Job
Rewrite every line of all the records below, requests included, scaling each coordinate in the answers by 1.8 and rounding to whole numbers with halves going up. Leave the pictures out.

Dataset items
========

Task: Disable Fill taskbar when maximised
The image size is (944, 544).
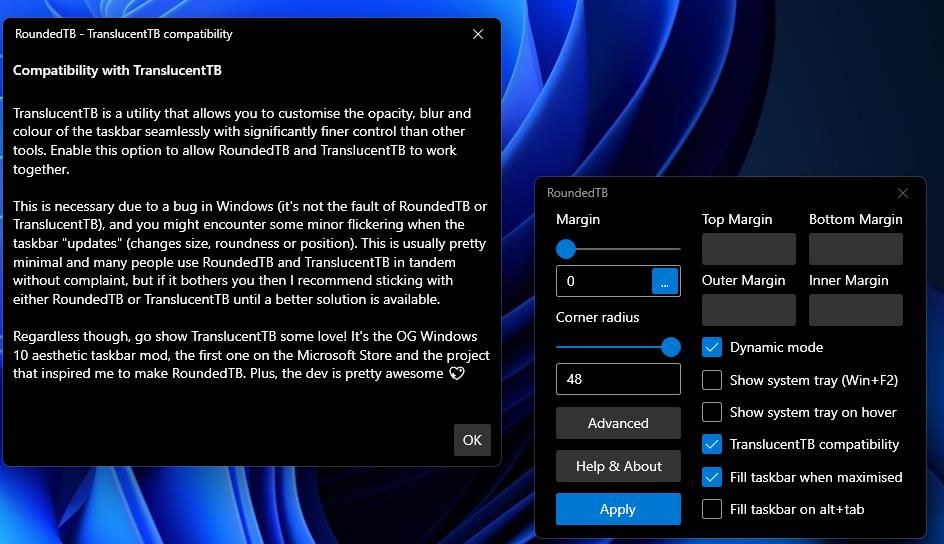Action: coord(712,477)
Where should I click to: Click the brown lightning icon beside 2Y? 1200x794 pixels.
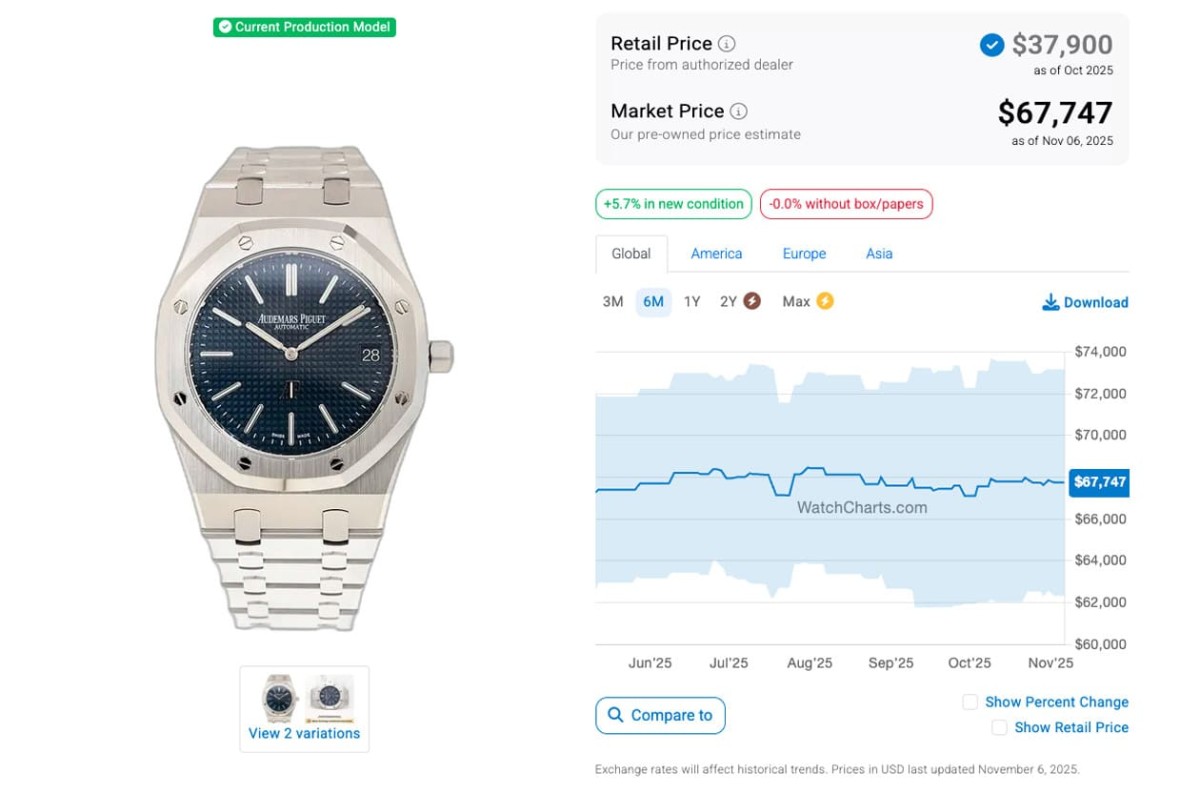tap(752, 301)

========

Response
Task: Disable Fill taskbar when maximised
The image size is (944, 544).
Action: coord(1282,859)
Where should I click to: Click the brown lightning icon beside 2Y? 1200x794 pixels.
tap(1354, 542)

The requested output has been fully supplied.